- **EXERCISE BRIEF**: Search the records for the string "Select" and copy every line where it turns up.

- **PROVIDED RECORDS**:
BEGIN

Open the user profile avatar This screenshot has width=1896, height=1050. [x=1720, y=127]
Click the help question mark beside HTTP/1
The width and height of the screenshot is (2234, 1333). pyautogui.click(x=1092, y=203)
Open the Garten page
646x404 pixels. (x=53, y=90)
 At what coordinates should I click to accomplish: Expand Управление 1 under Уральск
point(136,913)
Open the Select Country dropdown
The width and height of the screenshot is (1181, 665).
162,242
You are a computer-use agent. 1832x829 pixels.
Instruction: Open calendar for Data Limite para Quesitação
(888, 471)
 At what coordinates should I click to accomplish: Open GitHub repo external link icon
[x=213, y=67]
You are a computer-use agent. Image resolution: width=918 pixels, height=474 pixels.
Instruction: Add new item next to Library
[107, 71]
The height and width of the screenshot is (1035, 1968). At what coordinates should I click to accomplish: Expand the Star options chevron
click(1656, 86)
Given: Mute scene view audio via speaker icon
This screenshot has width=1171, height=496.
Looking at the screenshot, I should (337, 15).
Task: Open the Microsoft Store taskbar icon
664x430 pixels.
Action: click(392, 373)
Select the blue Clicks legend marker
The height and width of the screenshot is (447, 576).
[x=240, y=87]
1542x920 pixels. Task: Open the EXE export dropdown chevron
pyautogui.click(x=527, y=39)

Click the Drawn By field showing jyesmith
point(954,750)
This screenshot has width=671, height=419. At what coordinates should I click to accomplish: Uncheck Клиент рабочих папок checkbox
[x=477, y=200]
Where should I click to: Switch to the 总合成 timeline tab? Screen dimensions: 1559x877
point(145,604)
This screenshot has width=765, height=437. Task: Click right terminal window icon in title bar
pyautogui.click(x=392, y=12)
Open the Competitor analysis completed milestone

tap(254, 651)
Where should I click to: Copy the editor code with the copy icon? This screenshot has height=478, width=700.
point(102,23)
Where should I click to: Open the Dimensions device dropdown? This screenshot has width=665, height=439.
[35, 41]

END

- **RESPONSE TO THIS EXERCISE**:
Open the Select Country dropdown
Select the blue Clicks legend marker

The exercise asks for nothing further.